By Marla Durben Hirsch, contributing writer
You may want to think twice about whether the pizza your office receives from a pharmaceutical company sales rep is worth its long-term cost. A new study has found that even the smallest of gifts can influence prescribers’ prescribing habits. And don’t forget: the pharmaceutical manufacturer has to report those gifts to HHS, which posts them on the internet for everyone to see.
The Open Payments program, created by the Affordable Care Act, requires pharmaceutical and medical device manufacturers to report to HHS all payments and “transfers of value” made to physicians and academic medical centers. The goal is to increase transparency so that providers’ professional judgment is not swayed by such gifts and enable patients to make more informed decisions about their providers. While many financial relationships between prescribers and manufacturers are beneficial, they can sometimes lead to conflicts of interest and undue influence on the provider, HHS points out.
The list of reportable payments is broad, and includes consulting fees, research grants, food and beverages, travel, entertainment, education, honoraria, promotional items, textbooks, and charitable contributions. The threshold is low; in 2017 the value of an individual item need only be $10.32 or have a cumulative total of $103.22 for the year to be reportable.
According to HHS’ website, to date there have been $8.18 billion in gifts reported since the program began in 2013. Fully 631,000 physicians in the United States have received some sort of payment.
Often prescribers deny that they can be swayed this way, but the study found otherwise.
Gifts of all sizes have an impact
The study, funded by the District of Columbia Department of Health and published in PLOS One, reviewed payments reported to the Open Payments program and Washington, DC’s reporting program against Medicare Part D data. It found almost 40 percent of DC providers had received some sort of gift, ranging from $7.00 to more than $200,000 during the period reviewed.
More notably, the gifts from pharmaceutical companies were associated with more prescriptions per patient, more expensive prescriptions ordered, and a higher proportion of brand name drugs prescribed. For example:
- Gift recipients prescribed more than twice as many drugs as those that didn’t receive gifts
- Gift recipients prescribed 7.8 percent more brand name drugs
- Even doctors who received insignificant gifts, like donuts, had more expensive claims and prescribed more brand name drugs; doctors who accepted larger gifts (more than $500 a year) had even more expensive claims and prescribed fewer generics
“This study clearly shows that even small gifts change the practice of medicine,” said one of the study co-authors in a statement. “Gifts, no matter their size, have a powerful effect on human relationships, and pharmaceutical companies are well aware of that.”

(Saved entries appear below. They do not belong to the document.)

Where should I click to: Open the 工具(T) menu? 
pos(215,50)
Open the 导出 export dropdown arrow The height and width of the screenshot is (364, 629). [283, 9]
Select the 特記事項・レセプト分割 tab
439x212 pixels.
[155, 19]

Why prescribers should take notice
With the increased scrutiny of prescriptions for opioids and of the overall cost of medications, expect this issue to receive more media attention in the coming months.
Also expect the Open Payments website to receive more traffic from the public – including government investigators, patients’ attorneys and journalists – who are curious about the relationships between providers and pharmaceutical companies.

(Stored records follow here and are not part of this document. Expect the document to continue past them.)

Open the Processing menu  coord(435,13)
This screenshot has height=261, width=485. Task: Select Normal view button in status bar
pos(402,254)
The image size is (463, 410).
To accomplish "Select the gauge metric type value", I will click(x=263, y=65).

And to top it off, the government is so concerned about whether these gifts are unlawful and/or affecting patient care that HHS’ Office of Inspector General added these payments to its list of issues it will investigate. Its report is expected in 2018 and may lead to even more digging into these payments.
Now is a good time for physicians and other prescribers to review their prescribing habits as well as their dealings with these companies. Consider these steps:
1. Assess any financial relationship you have with pharmaceutical and device manufacturers and make sure that they are legitimate. For instance, if you’re being paid a consulting fee, you should be providing actual consulting services, and the compensation for it should be reasonable.
2. If you are receiving gifts or are in some sort of financial relationship, consider whether it’s worth it, remembering that most of them will be reported to the government.
3. Go to the Open Payments website and look yourself up. See what, if any, reports have been made about you (registration is free). If so, review them to ensure that they are accurate. Mistakes have been made, including reports attributed to the wrong physician or the wrong amounts reported.
4. If you believe a mistake has been made, consider challenging the report, which is allowed but subject to timing and other restrictions.
5. Confirm whether there are other limits on your ability to accept these payments. For example, some hospitals have banned members of the medical staff from accepting gifts of more than a token amount.